There is also finger pointing at how badly people in San Diego treat the homeless. Like this editorial written by a social worker published in the Union Tribune today. She points a finger at the people of San Diego who are treating the homeless badly. But are they really the people who created the problem?
From my front line perspective, the reactions from our community and the "despise" this writer and others speak of are the natural consequences resulting from two decades of using the wrong battle plan. The plan San Diego uses is largely one based on a “containment" plan, whereas the impacts of homelessness are essentially controlled and contained. Homelessness is a solvable condition, yet we continue to treat it as a disease by managing the symptoms of homelessness instead of treating the underlying causes.
There is talk of a reform effort in San Diego...but there can be no real reform until we know what went wrong and why it went wrong.
Reform means that we do not push the rug over the big crack in the foundation thinking we'll just modify practices around failed policies and build new walls around the crack. Reform means not getting on the same ship, setting a new "course" while we have the crews bailing water on the decks below. Reform means abandoning the failed battle plan totally and redesigning using the best social purpose entrepreneurial thinking this community has to offer. Or we can just keep using the same old "political" excuses, the same old general’s controlling the same old containment battle plan. That is how we got here and that is how we will stay locked into mediocrity as many more human beings suffer and die on our streets. Like in any battle, when it comes to the battle to defeat homelessness, using the wrong battle plan only increases the impacts of homelessness on human beings and on our community. Please look at the negative impacts! That is all the evidence you need. It’s worse now than ever before.
We must abandon this old failed battle plan, redesign around a new battle plan. And reimagine San Diego with no homeless on our streets.

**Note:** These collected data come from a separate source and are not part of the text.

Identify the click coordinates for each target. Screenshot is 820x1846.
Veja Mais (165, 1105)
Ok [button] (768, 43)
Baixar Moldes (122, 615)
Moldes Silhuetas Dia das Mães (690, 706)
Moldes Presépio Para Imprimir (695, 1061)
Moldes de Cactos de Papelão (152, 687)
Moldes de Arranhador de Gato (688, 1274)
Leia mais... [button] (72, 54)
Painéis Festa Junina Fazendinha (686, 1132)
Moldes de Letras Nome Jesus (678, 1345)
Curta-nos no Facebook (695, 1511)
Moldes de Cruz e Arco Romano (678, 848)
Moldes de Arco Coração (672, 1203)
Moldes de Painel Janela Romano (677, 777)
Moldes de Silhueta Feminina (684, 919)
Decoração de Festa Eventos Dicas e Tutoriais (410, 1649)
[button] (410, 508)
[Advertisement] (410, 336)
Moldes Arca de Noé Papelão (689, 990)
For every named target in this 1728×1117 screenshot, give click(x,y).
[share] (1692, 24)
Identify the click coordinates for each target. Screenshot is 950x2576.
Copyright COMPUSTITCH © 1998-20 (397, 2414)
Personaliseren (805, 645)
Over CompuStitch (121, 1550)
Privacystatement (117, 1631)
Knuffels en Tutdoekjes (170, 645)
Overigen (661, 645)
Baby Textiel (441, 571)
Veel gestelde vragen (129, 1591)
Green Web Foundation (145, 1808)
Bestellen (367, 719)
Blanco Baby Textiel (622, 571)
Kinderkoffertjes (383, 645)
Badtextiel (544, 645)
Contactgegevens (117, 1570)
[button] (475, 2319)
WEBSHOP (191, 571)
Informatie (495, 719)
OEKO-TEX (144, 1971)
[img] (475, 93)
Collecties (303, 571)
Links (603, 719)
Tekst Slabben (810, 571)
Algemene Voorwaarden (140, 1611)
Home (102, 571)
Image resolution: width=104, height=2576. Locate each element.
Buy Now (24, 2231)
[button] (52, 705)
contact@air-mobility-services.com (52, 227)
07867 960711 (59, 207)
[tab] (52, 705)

It's not the business community’s job, the church's job, or the government’s job to solve homelessness. This is a social problem that deserves the involvement of every sector, both private and public, engaged in a winnable battle plan. Stop messing around. It’s time we deploy our community capital and resources in a way that will defeat homelessness.
December 3, 2009
Today, the North County Times Newspaper published a shorter version of Tuesday's blog post about solving homelessness. You can access it online here.
As an indication to how little we talk about solving homelessness, GOOGLE lists this in their Top 10 hits nationwide when searching "solving homelessness". My purpose for this editorial is an attempt to elevate the conversation around solving (versus managing the symptoms of) homelessness.